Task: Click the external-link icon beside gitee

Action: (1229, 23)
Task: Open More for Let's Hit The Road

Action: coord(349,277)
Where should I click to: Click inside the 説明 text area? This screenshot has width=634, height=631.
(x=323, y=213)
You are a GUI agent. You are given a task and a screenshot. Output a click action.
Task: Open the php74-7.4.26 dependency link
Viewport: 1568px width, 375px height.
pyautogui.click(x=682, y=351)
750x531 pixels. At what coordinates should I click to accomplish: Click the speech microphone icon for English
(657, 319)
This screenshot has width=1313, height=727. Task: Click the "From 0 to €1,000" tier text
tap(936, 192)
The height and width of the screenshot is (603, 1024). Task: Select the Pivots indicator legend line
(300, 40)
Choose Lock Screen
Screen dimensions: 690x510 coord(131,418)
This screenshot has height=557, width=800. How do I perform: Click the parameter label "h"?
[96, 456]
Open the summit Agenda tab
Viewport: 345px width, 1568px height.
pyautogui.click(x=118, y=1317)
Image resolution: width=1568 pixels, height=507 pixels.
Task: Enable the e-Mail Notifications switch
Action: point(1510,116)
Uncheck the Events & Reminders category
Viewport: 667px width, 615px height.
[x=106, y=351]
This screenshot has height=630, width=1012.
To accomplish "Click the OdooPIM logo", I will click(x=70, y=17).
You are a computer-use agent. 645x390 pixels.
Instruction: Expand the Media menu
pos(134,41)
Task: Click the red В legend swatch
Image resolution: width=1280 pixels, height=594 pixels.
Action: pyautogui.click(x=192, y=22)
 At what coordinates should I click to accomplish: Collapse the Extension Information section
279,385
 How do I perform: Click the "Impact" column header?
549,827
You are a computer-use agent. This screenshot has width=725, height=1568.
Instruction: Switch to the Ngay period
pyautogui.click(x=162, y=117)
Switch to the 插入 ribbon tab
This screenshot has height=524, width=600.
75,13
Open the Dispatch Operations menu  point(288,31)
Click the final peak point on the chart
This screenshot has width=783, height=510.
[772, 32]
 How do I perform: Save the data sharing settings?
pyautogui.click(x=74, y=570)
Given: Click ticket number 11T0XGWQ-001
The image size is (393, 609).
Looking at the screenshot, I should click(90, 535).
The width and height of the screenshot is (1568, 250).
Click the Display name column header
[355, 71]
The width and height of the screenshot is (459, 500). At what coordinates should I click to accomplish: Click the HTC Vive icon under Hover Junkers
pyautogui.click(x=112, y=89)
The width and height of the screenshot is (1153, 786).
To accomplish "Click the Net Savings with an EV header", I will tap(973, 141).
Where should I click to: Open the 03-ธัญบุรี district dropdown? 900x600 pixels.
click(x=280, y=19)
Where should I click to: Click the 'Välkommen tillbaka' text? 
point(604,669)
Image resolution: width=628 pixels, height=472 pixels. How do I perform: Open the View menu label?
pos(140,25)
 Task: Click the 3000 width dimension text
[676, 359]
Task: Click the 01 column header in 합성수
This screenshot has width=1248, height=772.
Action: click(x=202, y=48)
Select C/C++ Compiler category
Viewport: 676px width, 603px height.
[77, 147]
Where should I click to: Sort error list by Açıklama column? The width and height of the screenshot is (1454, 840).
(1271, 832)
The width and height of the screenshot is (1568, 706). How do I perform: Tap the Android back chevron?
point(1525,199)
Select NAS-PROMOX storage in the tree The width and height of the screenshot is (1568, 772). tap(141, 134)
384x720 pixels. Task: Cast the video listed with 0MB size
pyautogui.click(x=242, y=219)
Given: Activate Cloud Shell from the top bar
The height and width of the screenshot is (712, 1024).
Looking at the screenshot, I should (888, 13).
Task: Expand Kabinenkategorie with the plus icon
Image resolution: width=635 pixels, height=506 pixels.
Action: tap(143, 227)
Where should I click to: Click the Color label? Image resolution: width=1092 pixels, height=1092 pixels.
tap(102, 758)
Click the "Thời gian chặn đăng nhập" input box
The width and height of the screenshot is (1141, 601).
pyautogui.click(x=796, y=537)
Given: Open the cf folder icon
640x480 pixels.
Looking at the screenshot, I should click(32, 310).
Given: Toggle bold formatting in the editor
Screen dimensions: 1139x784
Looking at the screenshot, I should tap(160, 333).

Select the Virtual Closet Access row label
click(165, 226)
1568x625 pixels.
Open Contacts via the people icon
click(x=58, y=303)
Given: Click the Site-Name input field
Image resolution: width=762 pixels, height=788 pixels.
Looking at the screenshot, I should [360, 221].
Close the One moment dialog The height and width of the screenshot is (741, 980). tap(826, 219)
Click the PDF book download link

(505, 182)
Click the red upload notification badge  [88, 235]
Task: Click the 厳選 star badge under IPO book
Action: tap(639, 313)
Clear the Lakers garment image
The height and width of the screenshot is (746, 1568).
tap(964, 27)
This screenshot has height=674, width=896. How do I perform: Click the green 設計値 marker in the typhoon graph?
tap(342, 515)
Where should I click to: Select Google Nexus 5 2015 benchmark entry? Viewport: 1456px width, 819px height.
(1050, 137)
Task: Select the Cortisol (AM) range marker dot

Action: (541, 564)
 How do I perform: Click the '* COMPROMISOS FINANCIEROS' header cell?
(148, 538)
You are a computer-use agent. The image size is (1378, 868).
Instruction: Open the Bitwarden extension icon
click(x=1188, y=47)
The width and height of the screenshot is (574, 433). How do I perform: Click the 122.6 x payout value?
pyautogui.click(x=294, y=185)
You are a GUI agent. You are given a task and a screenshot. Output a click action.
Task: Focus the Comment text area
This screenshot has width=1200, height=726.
────
### AIM OF THE EXERCISE
Transcribe the entries above so that nothing in them differs from the original.

### REPLY TO THE EXERCISE
Task: Click the external-link icon beside gitee

Action: (1229, 23)
Task: Open More for Let's Hit The Road

Action: coord(349,277)
Where should I click to: Click inside the 説明 text area? This screenshot has width=634, height=631.
(x=323, y=213)
You are a GUI agent. You are given a task and a screenshot. Output a click action.
Task: Open the php74-7.4.26 dependency link
Viewport: 1568px width, 375px height.
pyautogui.click(x=682, y=351)
750x531 pixels. At what coordinates should I click to accomplish: Click the speech microphone icon for English
(657, 319)
This screenshot has width=1313, height=727. Task: Click the "From 0 to €1,000" tier text
tap(936, 192)
The height and width of the screenshot is (603, 1024). Task: Select the Pivots indicator legend line
(300, 40)
Choose Lock Screen
Screen dimensions: 690x510 coord(131,418)
This screenshot has height=557, width=800. How do I perform: Click the parameter label "h"?
[96, 456]
Open the summit Agenda tab
Viewport: 345px width, 1568px height.
pyautogui.click(x=118, y=1317)
Image resolution: width=1568 pixels, height=507 pixels.
Task: Enable the e-Mail Notifications switch
Action: point(1510,116)
Uncheck the Events & Reminders category
Viewport: 667px width, 615px height.
[x=106, y=351]
This screenshot has height=630, width=1012.
To accomplish "Click the OdooPIM logo", I will click(x=70, y=17).
You are a computer-use agent. 645x390 pixels.
Instruction: Expand the Media menu
pos(134,41)
Task: Click the red В legend swatch
Image resolution: width=1280 pixels, height=594 pixels.
Action: pyautogui.click(x=192, y=22)
 At what coordinates should I click to accomplish: Collapse the Extension Information section
279,385
 How do I perform: Click the "Impact" column header?
549,827
You are a computer-use agent. This screenshot has width=725, height=1568.
Instruction: Switch to the Ngay period
pyautogui.click(x=162, y=117)
Switch to the 插入 ribbon tab
This screenshot has height=524, width=600.
75,13
Open the Dispatch Operations menu  point(288,31)
Click the final peak point on the chart
This screenshot has width=783, height=510.
[772, 32]
 How do I perform: Save the data sharing settings?
pyautogui.click(x=74, y=570)
Given: Click ticket number 11T0XGWQ-001
The image size is (393, 609).
Looking at the screenshot, I should click(90, 535).
The width and height of the screenshot is (1568, 250).
Click the Display name column header
[355, 71]
The width and height of the screenshot is (459, 500). At what coordinates should I click to accomplish: Click the HTC Vive icon under Hover Junkers
pyautogui.click(x=112, y=89)
The width and height of the screenshot is (1153, 786).
To accomplish "Click the Net Savings with an EV header", I will tap(973, 141).
Where should I click to: Open the 03-ธัญบุรี district dropdown? 900x600 pixels.
click(x=280, y=19)
Where should I click to: Click the 'Välkommen tillbaka' text? 
point(604,669)
Image resolution: width=628 pixels, height=472 pixels. How do I perform: Open the View menu label?
pos(140,25)
 Task: Click the 3000 width dimension text
[676, 359]
Task: Click the 01 column header in 합성수
This screenshot has width=1248, height=772.
Action: click(x=202, y=48)
Select C/C++ Compiler category
Viewport: 676px width, 603px height.
[77, 147]
Where should I click to: Sort error list by Açıklama column? The width and height of the screenshot is (1454, 840).
(1271, 832)
The width and height of the screenshot is (1568, 706). How do I perform: Tap the Android back chevron?
point(1525,199)
Select NAS-PROMOX storage in the tree The width and height of the screenshot is (1568, 772). tap(141, 134)
384x720 pixels. Task: Cast the video listed with 0MB size
pyautogui.click(x=242, y=219)
Given: Activate Cloud Shell from the top bar
The height and width of the screenshot is (712, 1024).
Looking at the screenshot, I should (888, 13).
Task: Expand Kabinenkategorie with the plus icon
Image resolution: width=635 pixels, height=506 pixels.
Action: tap(143, 227)
Where should I click to: Click the Color label? Image resolution: width=1092 pixels, height=1092 pixels.
tap(102, 758)
Click the "Thời gian chặn đăng nhập" input box
The width and height of the screenshot is (1141, 601).
pyautogui.click(x=796, y=537)
Given: Open the cf folder icon
640x480 pixels.
Looking at the screenshot, I should click(32, 310).
Given: Toggle bold formatting in the editor
Screen dimensions: 1139x784
Looking at the screenshot, I should tap(160, 333).

Select the Virtual Closet Access row label
click(165, 226)
1568x625 pixels.
Open Contacts via the people icon
click(x=58, y=303)
Given: Click the Site-Name input field
Image resolution: width=762 pixels, height=788 pixels.
Looking at the screenshot, I should [360, 221].
Close the One moment dialog The height and width of the screenshot is (741, 980). tap(826, 219)
Click the PDF book download link

(505, 182)
Click the red upload notification badge  [88, 235]
Task: Click the 厳選 star badge under IPO book
Action: tap(639, 313)
Clear the Lakers garment image
The height and width of the screenshot is (746, 1568).
tap(964, 27)
This screenshot has height=674, width=896. How do I perform: Click the green 設計値 marker in the typhoon graph?
tap(342, 515)
Where should I click to: Select Google Nexus 5 2015 benchmark entry? Viewport: 1456px width, 819px height.
(1050, 137)
Task: Select the Cortisol (AM) range marker dot

Action: (541, 564)
 How do I perform: Click the '* COMPROMISOS FINANCIEROS' header cell?
(148, 538)
You are a computer-use agent. The image size is (1378, 868).
Instruction: Open the Bitwarden extension icon
click(x=1188, y=47)
The width and height of the screenshot is (574, 433). How do I perform: Click the 122.6 x payout value?
pyautogui.click(x=294, y=185)
You are a GUI agent. You are given a task and a screenshot. Output a click action.
Task: Focus the Comment text area
This screenshot has width=1200, height=726.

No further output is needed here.